- **WORK REQUEST**
Determine the number of lines in the listing below where the string "this" occurs; answer with the number alone.
*** Opening AVAILABLE DATA ***
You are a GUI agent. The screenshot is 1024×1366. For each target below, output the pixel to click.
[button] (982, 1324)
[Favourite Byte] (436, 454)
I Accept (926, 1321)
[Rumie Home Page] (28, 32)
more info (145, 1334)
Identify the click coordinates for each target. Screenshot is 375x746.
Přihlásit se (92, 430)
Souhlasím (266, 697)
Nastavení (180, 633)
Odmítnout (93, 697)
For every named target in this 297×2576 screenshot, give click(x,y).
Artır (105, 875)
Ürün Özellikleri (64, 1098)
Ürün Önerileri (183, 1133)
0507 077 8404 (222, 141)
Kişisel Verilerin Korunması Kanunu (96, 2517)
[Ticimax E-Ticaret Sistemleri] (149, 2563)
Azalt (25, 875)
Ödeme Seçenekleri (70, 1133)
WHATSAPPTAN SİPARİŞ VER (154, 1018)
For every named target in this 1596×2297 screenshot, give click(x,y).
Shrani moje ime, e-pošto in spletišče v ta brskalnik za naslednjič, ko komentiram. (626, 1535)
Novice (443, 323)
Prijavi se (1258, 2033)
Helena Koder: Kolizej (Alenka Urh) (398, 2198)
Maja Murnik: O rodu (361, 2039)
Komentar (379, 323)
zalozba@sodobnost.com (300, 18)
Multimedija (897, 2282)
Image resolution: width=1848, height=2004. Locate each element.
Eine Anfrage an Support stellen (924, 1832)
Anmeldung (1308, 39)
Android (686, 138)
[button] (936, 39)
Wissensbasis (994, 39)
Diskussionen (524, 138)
*** Closing AVAILABLE DATA ***
- **TASK RESPONSE**
2